Placing LOFAR-detected quasars in CIV emission space: implications for winds, jets and star formation

TL;DR

This study examines the relationship between low-frequency radio and ultraviolet properties of quasars, revealing how radio emission correlates with UV emission features and exploring potential origins of radio quietness.

Contribution

It provides new insights into the connection between radio and UV emission in quasars, analyzing a large sample with spectral reconstructions and energetic modeling.

Findings

Radio-loud quasars mostly have strong HeII emission.

Radio detection fraction increases with CIV blueshift.

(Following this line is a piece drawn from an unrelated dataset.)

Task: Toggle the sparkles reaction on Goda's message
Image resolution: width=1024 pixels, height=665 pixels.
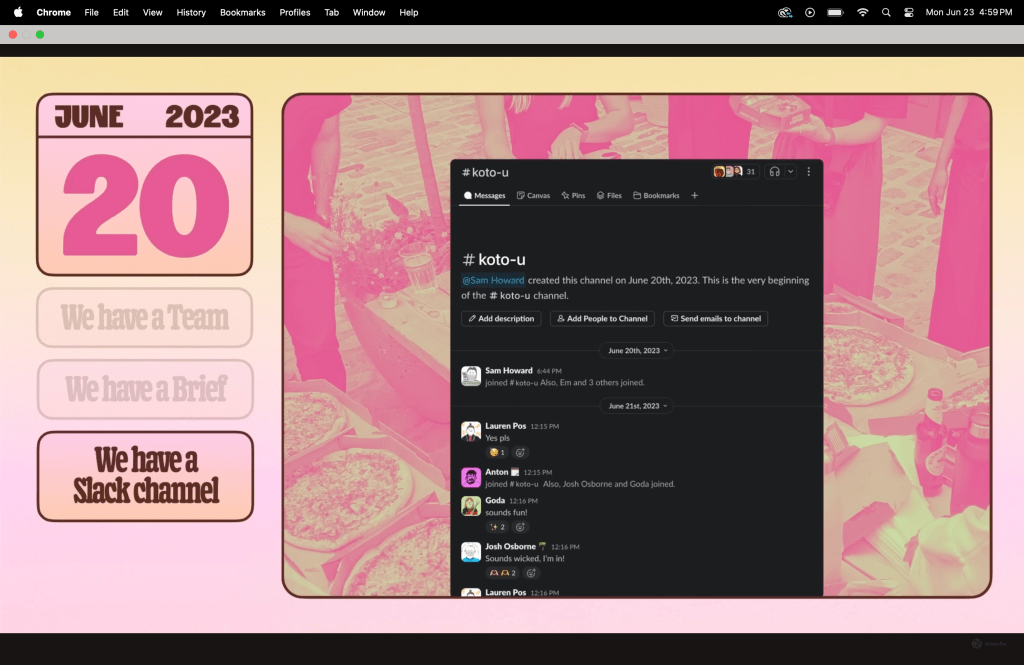Action: pos(496,527)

Radio-loud fraction decreases with CIV blueshift.

Abstract

We present an investigation of the low-frequency radio and ultraviolet properties of a sample of $\simeq$10,500 quasars from the Sloan Digital Sky Survey Data Release 14, observed as part of the first data release of the Low-Frequency-Array Two-metre Sky Survey. The quasars have redshifts $1.5 < z < 3.5$ and luminosities $44.6 < \log(L_{\text{bol}}/\text{erg s}^{-1}) < 47.2$. We employ ultraviolet spectral reconstructions based on an independent component analysis to parametrize the CIV$\lambda$1549-emission line that is used to infer the strength of accretion disc winds, and the HeII$\lambda$1640 line, an indicator of the soft X-ray flux. We find that radio-detected quasars are found in the same region of CIV blueshift versus equivalent-width space as radio-undetected quasars, but that the loudest, most luminous and largest radio sources exist preferentially at low CIV blueshifts. Additionally, the radio-detection fraction increases with blueshift whereas the radio-loud fraction decreases. In the radio-quiet population, we observe a range of HeII equivalent widths as well as a Baldwin effect with bolometric luminosity, whilst the radio-loud population has mostly strong HeII, consistent with a stronger soft X-ray flux. The presence of strong HeII is a necessary but not sufficient condition to detect radio-loud emission suggesting some degree of stochasticity in jet formation. Using energetic arguments and Monte Carlo simulations, we explore the plausibility of winds, compact jets and star formation as sources of the radio quiet emission, ruling out none. The existence of quasars with similar ultraviolet properties but differing radio properties suggests, perhaps, that the radio and ultraviolet emission is tracing activity occurring on different timescales.